抄録
【目的】本研究では、健常者を対象とし、歩行時における内側、外側楔状足底板(以下、内側、外側ウェッジ)の使用に伴う下肢各関節の角度変化を算出し、その影響について検討した。
【方法】対象は、実験の主旨を説明し同意を得て参加した神経学的、整形外科学的な既往の認められない22~24歳の男女各5名とした。方法は、メトロノームを用いて一定の速度で平地歩行を行わせ、裸足、内側ウェッジ(高さ7mm)装着、外側ウェッジ(高さ7mm)装着の3種の歩行様式を撮影した。その際、反射マーカーを仙骨部、左右上前腸骨棘・大腿中央・膝関節外側裂隙・下腿中央・外果・踵骨部・第2中足骨骨頭に貼付した。右踵接地から右足尖離地までのデータを採用し、股関節・膝関節・足関節それぞれについて、矢状面・前額面上での角度変化を3次元動作解析装置にて算出し、裸足時と各ウェッジ装着下で比較・検討した。

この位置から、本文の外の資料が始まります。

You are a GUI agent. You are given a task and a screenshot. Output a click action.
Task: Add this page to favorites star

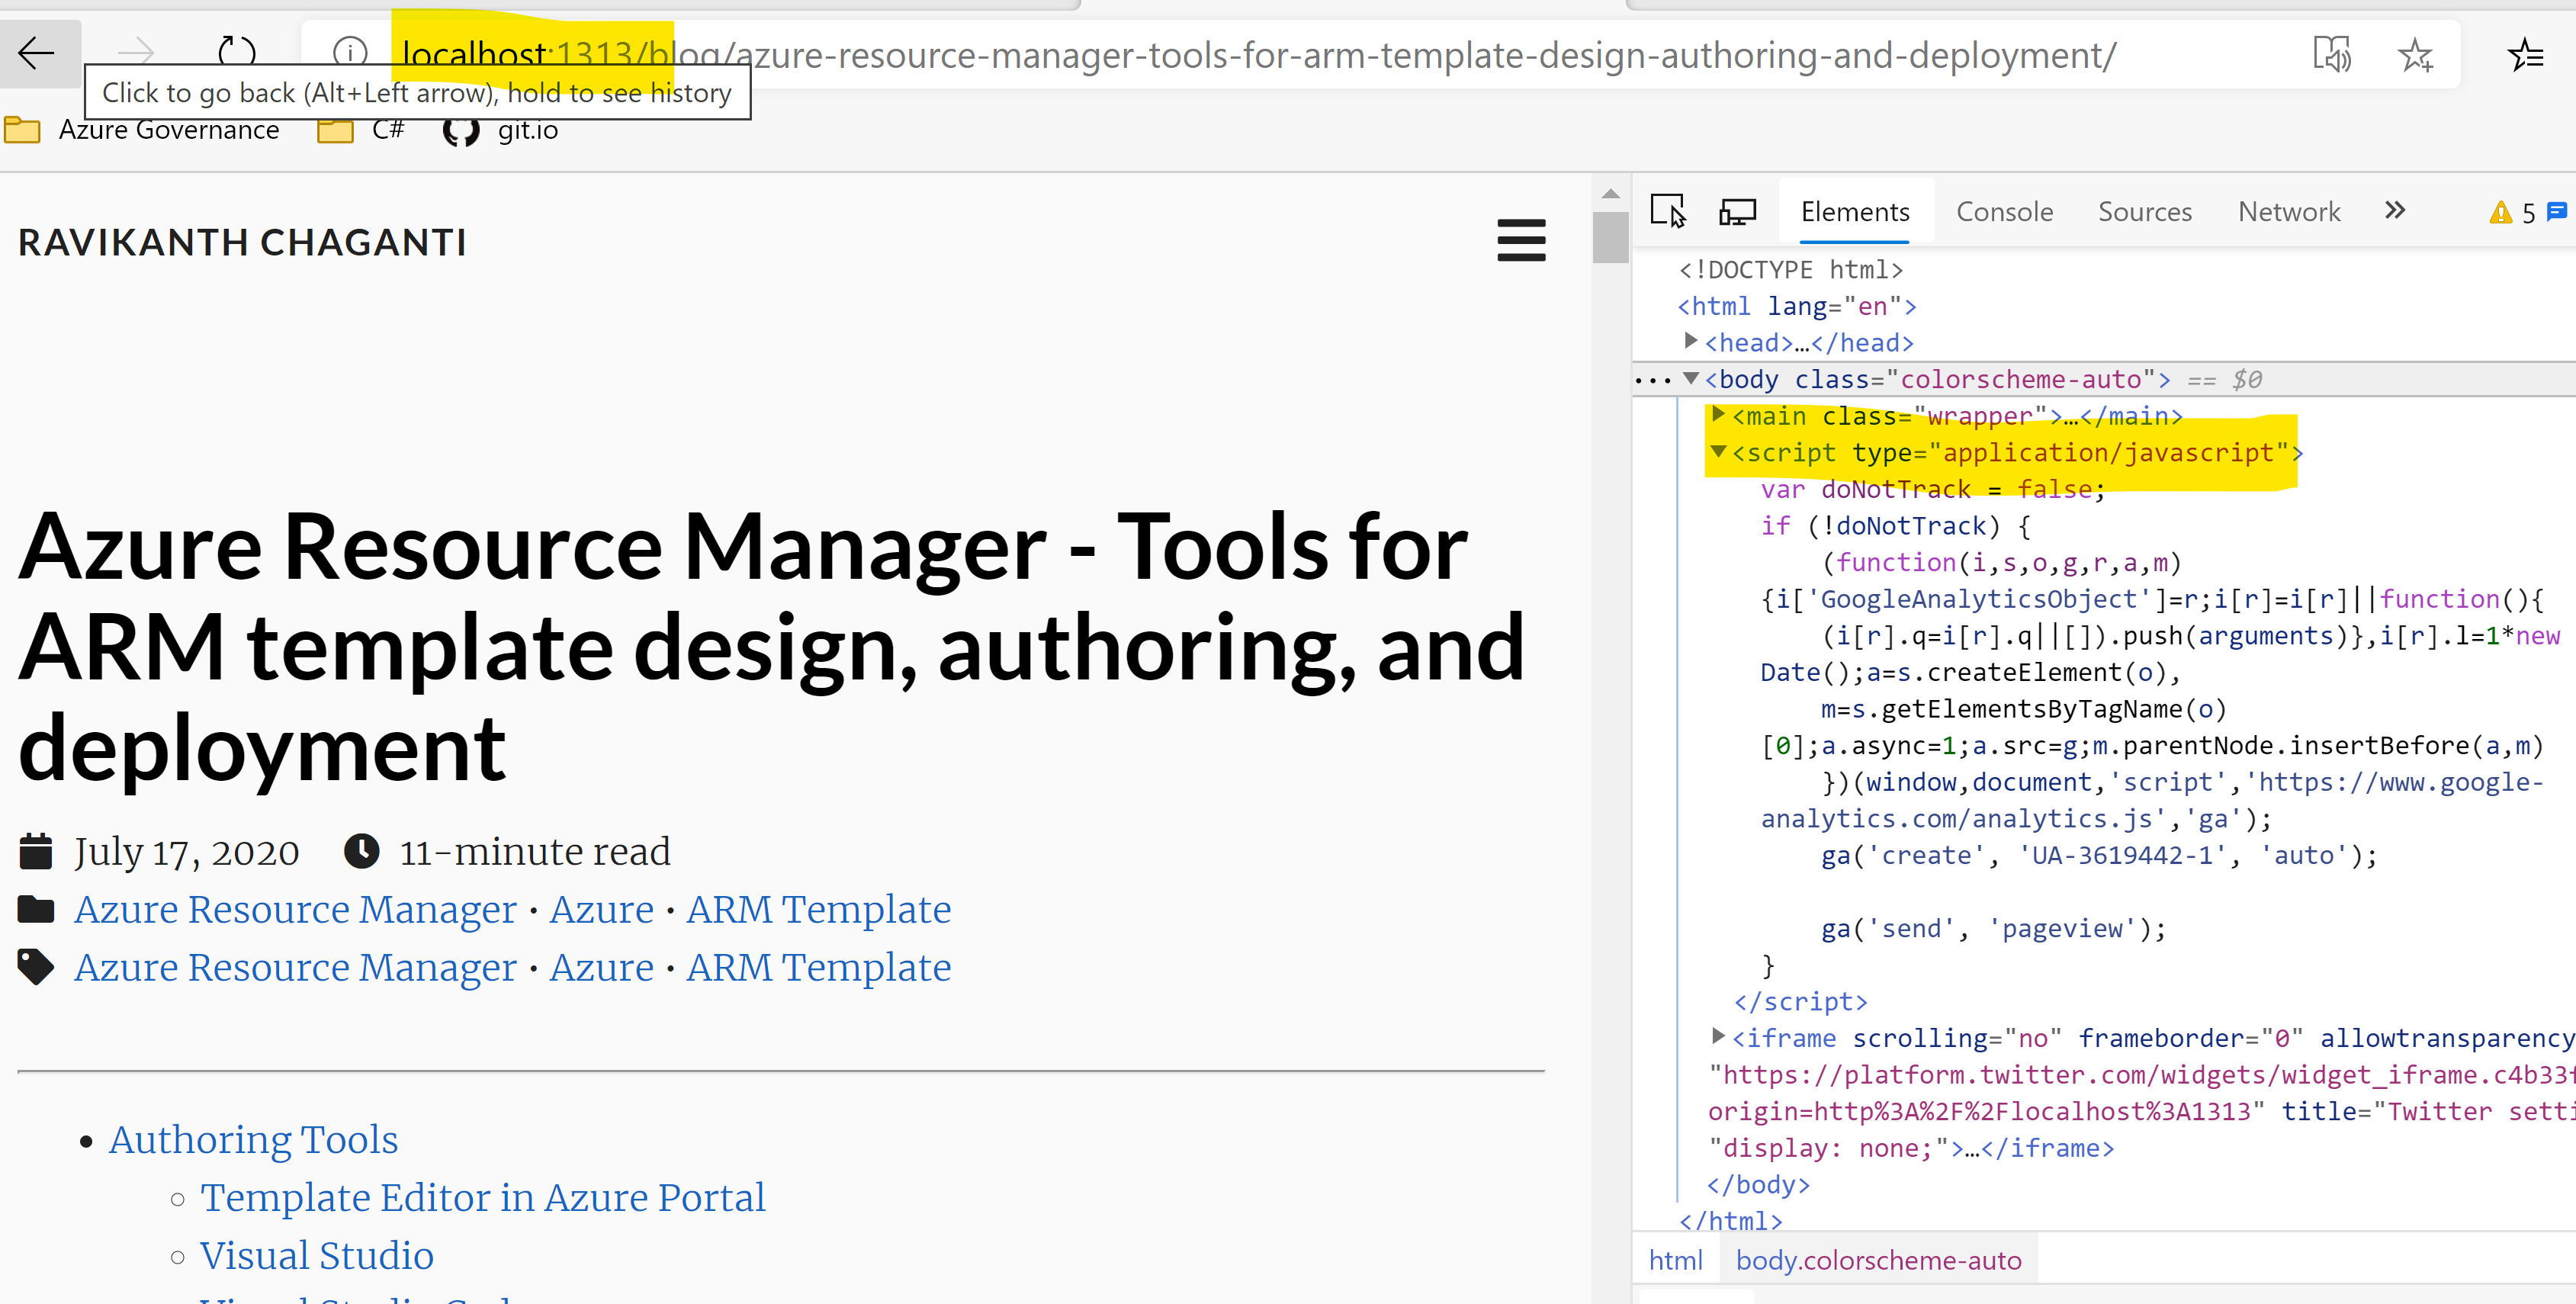tap(2416, 54)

【結果】股関節においては、男女ともに全ての歩行様式の矢状面、前額面での角度変化に有意差は認められなかった。男性群の膝関節前額面での角度変化について、裸足8.8±4.6°、外側ウェッジ装着下では4.7±2.2°であり、踵接地期における膝関節軽度外反位からのさらなる外反方向への角度変化は有意に小さかった(p<0.05)。また、男性群の足関節前額面での角度変化について、裸足14.3±2.7°内側ウェッジ装着下では10.3±1.0°であり、踵接地期の足関節外反位から足底離地期の内反方向への角度変化は有意に小さかった(p<0.05)。女性群については、全関節及び各面での角度変化に有意差は認められなかった。

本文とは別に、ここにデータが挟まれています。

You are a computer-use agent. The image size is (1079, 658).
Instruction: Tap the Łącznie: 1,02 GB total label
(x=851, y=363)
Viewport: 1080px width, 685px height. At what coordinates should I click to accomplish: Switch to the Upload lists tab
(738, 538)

【考察】男性群において外側ウェッジ装着下では、裸足時と比較し膝関節の外反方向への角度変化が有意に小さかった。これは、足関節外反方向への角度変化が裸足時より大きい傾向を示していることから、外側ウェッジ装着下では足関節外反方向への影響が大きく、直接的に膝関節外反モーメントを大きくする効果は少ないことが推察された。また、男性群において内側ウェッジ装着下では、裸足時と比較し足関節の足関節外反位から内反方向への角度変化は有意に小さかった。これは、内側ウェッジを装着することで、踵接地期における距骨下関節回内角度が減少し、その位置からの距骨下関節回外方向への角度変化に差がなかったためと考えられた。同条件での膝関節外反方向への角度変化について、有意差はなかったものの裸足時と比較し小さい傾向を示した。これは、床面に最も近い足関節がより安定したことにより、膝関節における前額面での安定性も得られたことが考えられるが、これについては関節モーメントを算出していないため、今後さらに検討する必要があると考える。女性群については、内側・外側ウェッジによる下肢各関節への角度変化に対する影響は認められなかった。今後、柔軟性など女性特有の因子の影響について検討する必要がある。